As for leaving it alone for a week, that's a bad idea. So many things could go wrong in a week. Contrary to popular belief, it isn't a healthy practice to leave your tortoise without food or water for extended periods of time.


----------



## Sdaggan (Mar 6, 2017)

I can provide an 8x4 ft tortoise table; cannot do outdoor enclosure; moist/humid no problem, but I always prefer dry conditions if possible since it's less to monitor; no preference on herbivore or omnivore; overnight heat is no problem, I do it for some of my other animals; as for being away, I always have my friend stop by every couple days to take care of my pets. I guess I'm just trying to decide between Hermann's tortoise or box turtle, I've done plenty of research and just am having trouble making up my mind.


----------



## ZEROPILOT (Mar 6, 2017)

You've mentioned heat, but nothing about the required UVB from the sun, or a lamp that duplicates the sun.
UVB is just as important and correct heat.
I also don't think that a tortoise would be well suited for anyone that is away from home very often.


----------



## KevinGG (Mar 6, 2017)

Read both of these and choose the one that makes the most sense for your abilities: 

Hermanns:
http://www.tortoiseforum.org/threads/sticky-hermanns-tortoise-care-sheet-updated.101410/

Box Turtle:
http://www.tortoiseforum.org/threads/box-turtle-care-sheet.93937/


----------



## Sdaggan (Mar 6, 2017)

ZEROPILOT said:


> You've mentioned heat, but nothing about the required UVB from the sun, or a lamp that duplicates the sun.
> UVB is just as important and correct heat.
> I also don't think that a tortoise would be well suited for anyone that is away from home very often.

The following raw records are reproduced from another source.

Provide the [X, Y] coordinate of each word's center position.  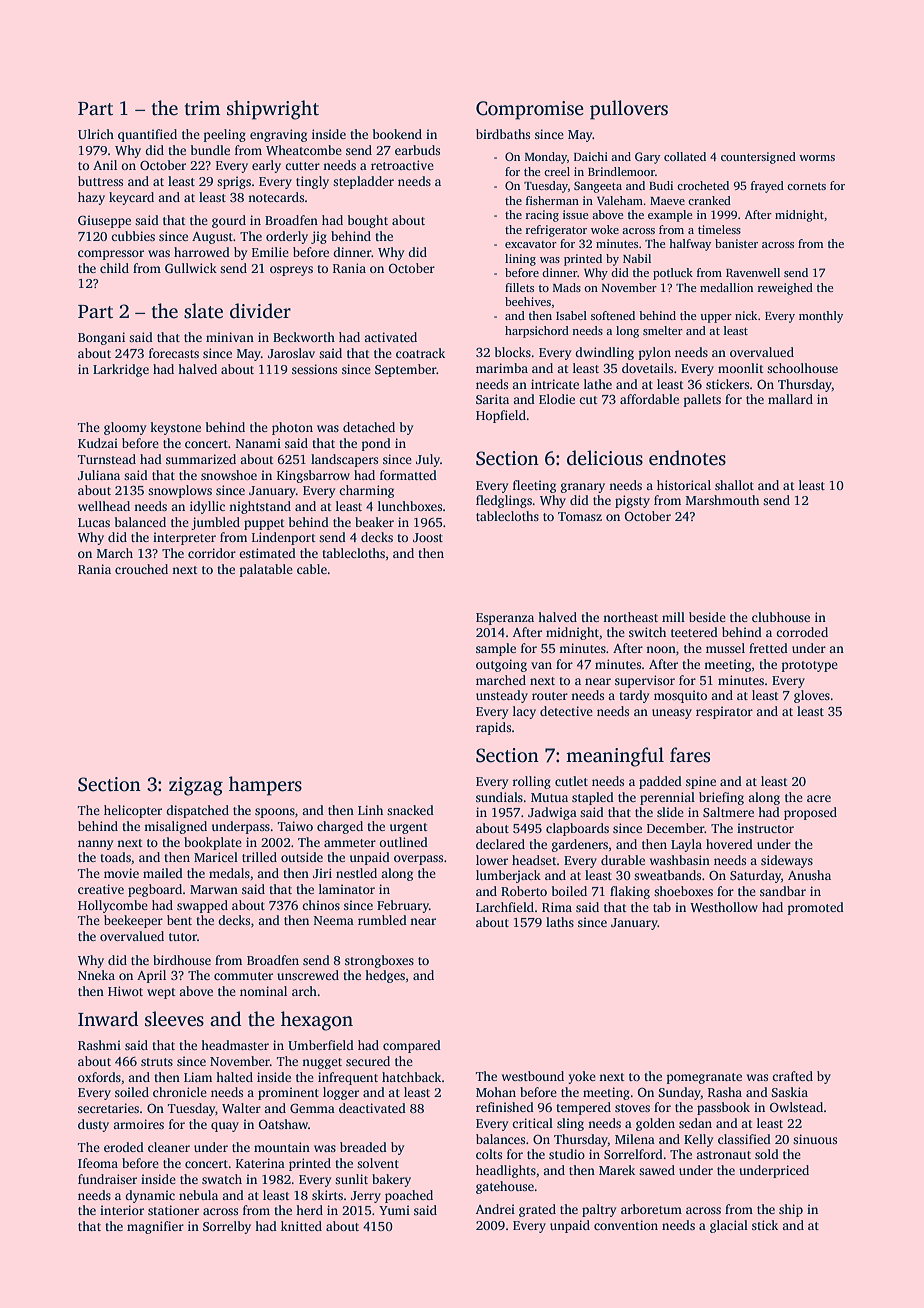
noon [661, 649]
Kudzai [98, 443]
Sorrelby [227, 1227]
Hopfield [501, 416]
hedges [385, 976]
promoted [816, 908]
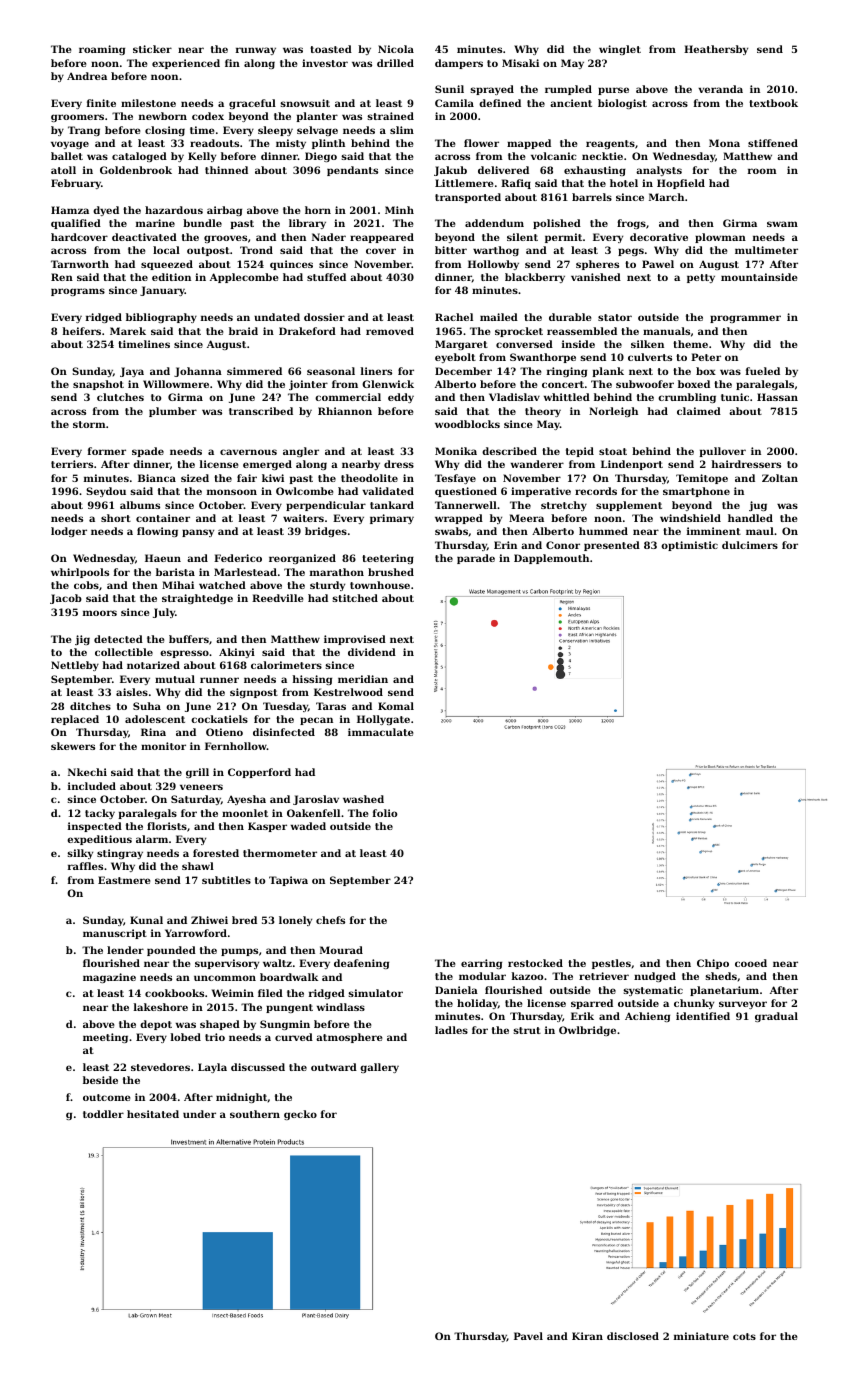 The image size is (849, 1400). I want to click on Dapplemouth, so click(551, 559).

I actually don't go away often, but I usually go away once a year on vacation and have my friend stop by to take care of my pets.


----------



## Tidgy's Dad (Mar 6, 2017)

I always have a virtual nervous breakdown when leaving my Tortoise even for a short time when wifey is staying to look after her. 
Worse when we both go away and my friend comes in daily to see to her. 
Personally, I couldn't go away for a long vacation and leave my tortoise with someone only popping in every couple of days, even if they were well up on tortoise care. 
Perhaps I worry too much, though.


----------



## Crazy Tortoise (Nov 15, 2017)

I love box turtles, there some what small and a Great beginner, but nothing can top when I see my big Bertha (sulcata) opening my refrigerator


----------



## Bambam1989 (Nov 15, 2017)

What is this "vacation" thing you speak of?


----------



## Millerlite (Nov 15, 2017)

Hello, personally I would go with a small species of tortoise. I found box turtles to not really adapt to indoors as well. They seem to be less active and really thrive outside in a garden or outdoor enclosure. Not saying indoors are impossible with them but like russian tortoises they never really seem right indoors. I found greeks and hermanns to do better indoors and tend to adapt a little better, Redfoot tortoises would also be tough indoors like a box turtle they require humidity which can be trickier indoors but possible. I would look into a greek or hermanns great little tortoises too.

Kyle


----------